Our group has also found correlations between the severity of airway obstruction and the extent of rheumatoid disease at both the systemic4 and articular5 levels. Our data would favour Birring’s first theory—namely, homing of activated inflammatory cells into the pulmonary compartment. We have also previously demonstrated the presence of excess lymphocytes in bronchial biopsy specimens in patients with rheumatoid arthritis, together with an increase in neutrophils in the bronchoalveolar lavage fluid (personal communication, W U Hassan). The neutrophil numbers correlated with physiological evidence of increased bronchial reactivity to methacholine and airflow obstruction, suggesting recruitment of neutrophils as the effector cell by the controlling lymphocytes. At the cytokine level, tumour necrosis factor (TNFα)—a key driver of inflammation in rheumatoid arthritis, Crohn’s disease, and hypothyroidism—has a significant role in the pathophysiology of asthma and chronic obstructive pulmonary disease (COPD).6,7

Their second hypothesis—that airway obstruction might just be a hitherto unrecognised autoimmune bronchitis—merits further investigation. COPD due to smoking itself has been suggested to be an autoimmune disease.8 A key investigation would be to study the origin of proinflammatory cells and cytokines when airway obstruction occurs in the presence of organ specific autoimmune diseases to determine whether these are produced elsewhere before “homing” into the lung or are activated and produced de novo in the lung.

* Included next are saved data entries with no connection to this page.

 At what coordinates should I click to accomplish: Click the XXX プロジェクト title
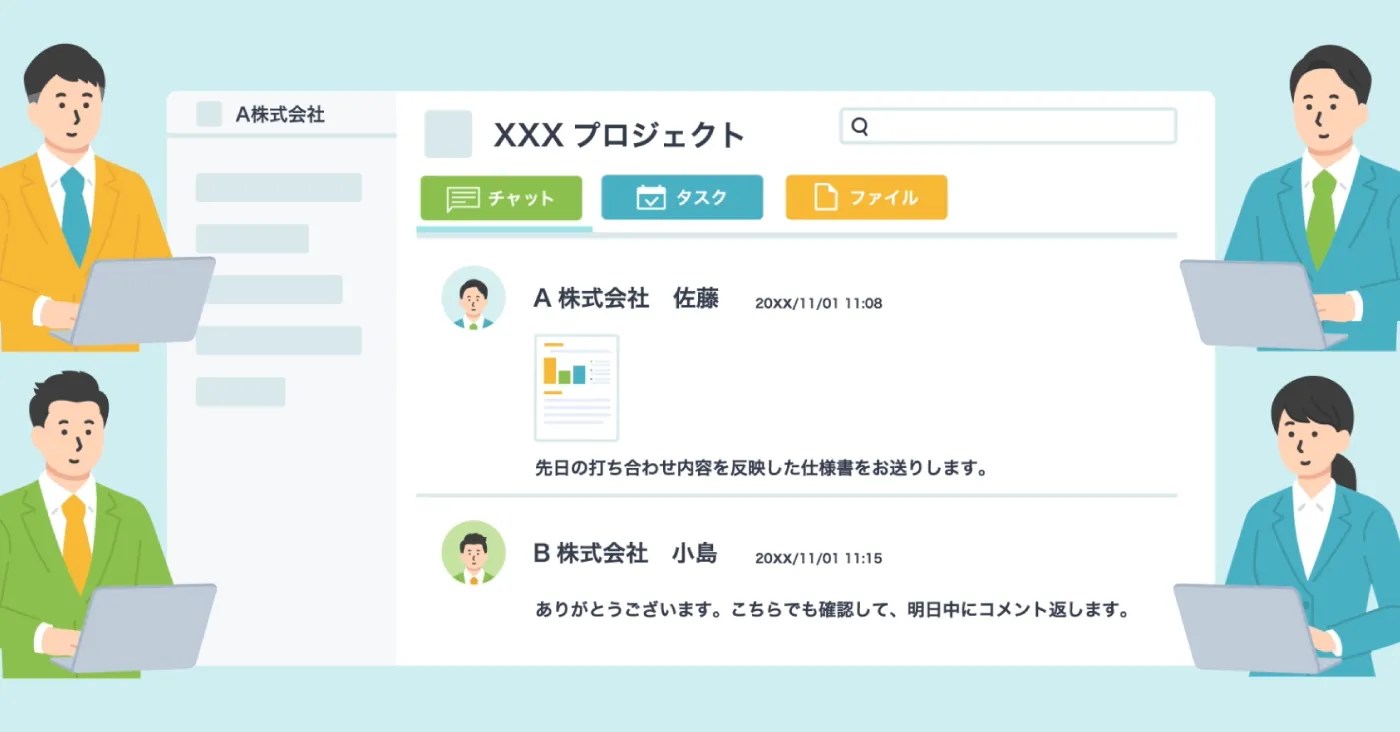pyautogui.click(x=620, y=134)
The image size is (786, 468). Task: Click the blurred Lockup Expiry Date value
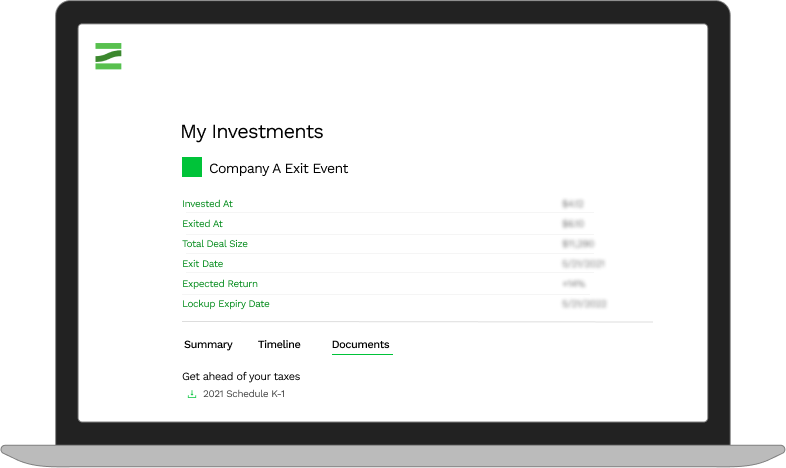(585, 304)
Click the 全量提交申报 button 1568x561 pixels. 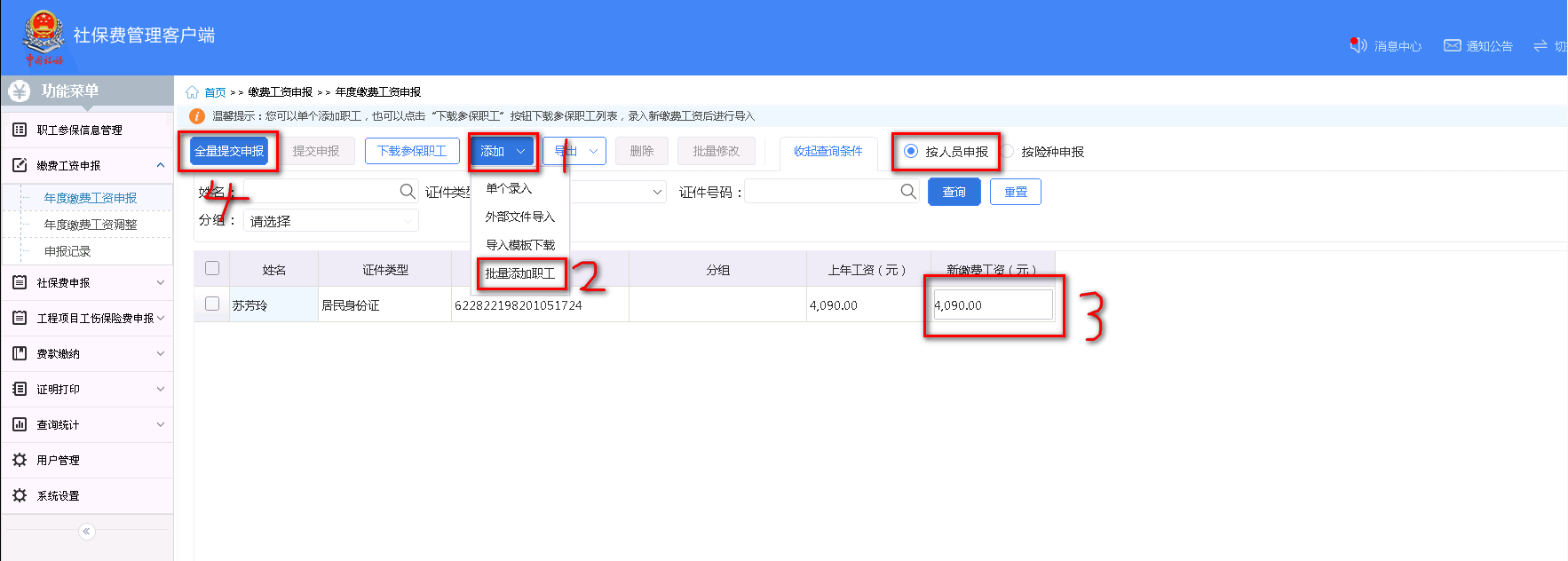click(x=229, y=151)
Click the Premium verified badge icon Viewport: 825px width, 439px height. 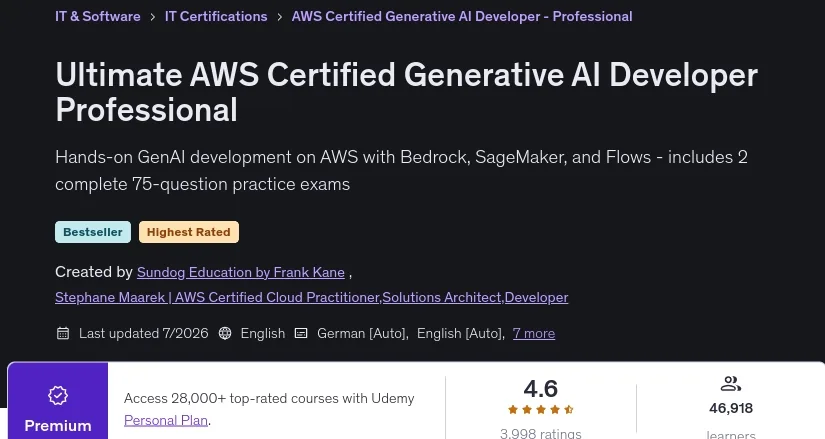point(58,395)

We would also like to explore a third possibility—namely, the role of the lung in the aetiopathogenesis of autoimmunity. The lung is an ideal interface between the environment and the immune system. Smoking is linked to both Crohn’s disease and rheumatoid arthritis. The increased prevalence of rheumatoid factor in smokers with airway obstruction compared with smokers with normal airways9 and the presence of bronchus associated lymphoid tissue in the lung mainly in smokers10 may not be mere coincidence. Is the lung (that is, the airway) a “culprit” rather than a “target” organ in autoimmune diseases?